5 Ways to Manage Loneliness During the Holiday Season
A behavioral health expert explains why loneliness is common over the holidays — and how to cope if you feel isolated.
The holiday season is filled with expectations for a joyous time, with family and loved ones gathering together. But for many people, that merriment we so often see portrayed in movies and commercials is not really a reality. “The holidays are actually a peak time when we see people needing more mental health support,” says Dr. Sheau-Yan Ho, a clinical health psychologist at NewYork-Presbyterian/Columbia University Irving Medical Center. “For some, this time of year is laced with difficult memories, grief, or stressful relationships. This can result in loneliness.”
Loneliness is defined as a gap between the social connections that we need and the social connections that we have. It is a perceived feeling of not having support or people you can turn to. Says Dr. Ho, “Loneliness may come with feelings of hopelessness or depression, especially if it is prolonged over time.”
Even before the COVID-19 pandemic, about half of U.S. adults reported experiencing loneliness, and rates among young adults have steadily climbed every year. The health consequences are not only for mental health — a report from the Surgeon General included the statistic that the mortality risk of loneliness is equivalent to that of smoking 15 cigarettes a day and is greater than that of obesity and physical inactivity.
While the holidays are especially tough for many people, the good news is that there are ways to combat loneliness. Health Matters asked Dr. Ho for simple strategies to cope with feeling isolated.
1. Volunteer
The act of volunteering — giving your time and energy with no expectation of anything in return — benefits both physical and mental health. Serving others activates the reward system in the brain and releases dopamine and serotonin, which are neurotransmitters that help reduce stress and boost pleasure. If the volunteer activity involves being physically active, the built-in activity can lower the risk of high blood pressure, heart disease, and stroke.

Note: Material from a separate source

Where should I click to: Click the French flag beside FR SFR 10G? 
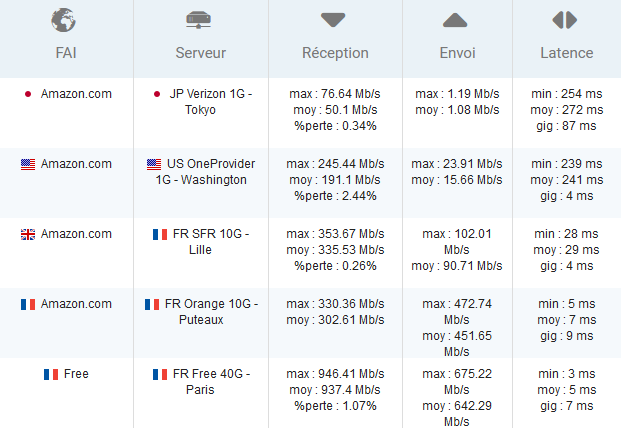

In terms of countering feelings of loneliness, volunteering provides natural opportunities to build a sense of belonging and community. “It’s something you can do with family, kids, a friend, a religious group — or just show up for an activity and meet strangers who may share similar values,” says Dr. Ho. “When different types of people from all walks of life come together for a unified purpose, it can help you feel less alone.”
2. Call someone.
With text and email now the norm, phone calls are increasingly rare and can feel daunting. People may feel overwhelmed by the pressure to have a meaningful conversation, especially if you’ve missed a special occasion, such as a birthday. But Dr. Ho says a phone call can be short-and-sweet way to connect. “We can meet each other in the moment, even if it’s a two-minute call to say, ‘Hey, I was just thinking of you. Do you have time to talk right now?’,” says Dr. Ho. “If the other person doesn’t pick up or can’t talk right then, leave a message or try to find another time to talk and keep the conversation going.”
3. Join a group activity.
“Pick something you like to do or have an interest in, and turn it into a social opportunity,” says Dr. Ho. “It’s a great way to connect with people you don’t know and make new friends.” Do you enjoy running? Join a local run club. If you love animals, volunteer at an animal rescue shelter. Doing something creative, like painting or a craft project, is also a rewarding way to reduce loneliness, especially if it’s a group activity. Research shows that people felt less lonely on days where they were more creative than usual, and that art promotes social engagement and improves mental health.
4. Find the positives in alone time.
There are many ways we can distract ourselves and stay busy, but it’s also important to work on the acceptance of being alone and on seeing it as a positive. This strategy can help reframe our thinking when we feel isolated. “Find solitary activities you enjoy doing,” says Dr. Ho. “It might be an old hobby, exercise, watching a funny movie, cooking — anything that allows you to feel present in the moment with yourself. When we can find peace in alone time, it helps us manage negative thoughts about loneliness.”
5. Schedule some fun.
Another way to counter loneliness is to make plans and look forward to what’s on the horizon. Plan a trip or schedule a fun weekend event that breaks up the month. “If you think this is going to be the worst time of the year, chances are you’ll look for all the negatives,” says Dr. Ho. “Changing your assumptions about the holiday season by making plans to do things you genuinely enjoy can help shift your mindset.”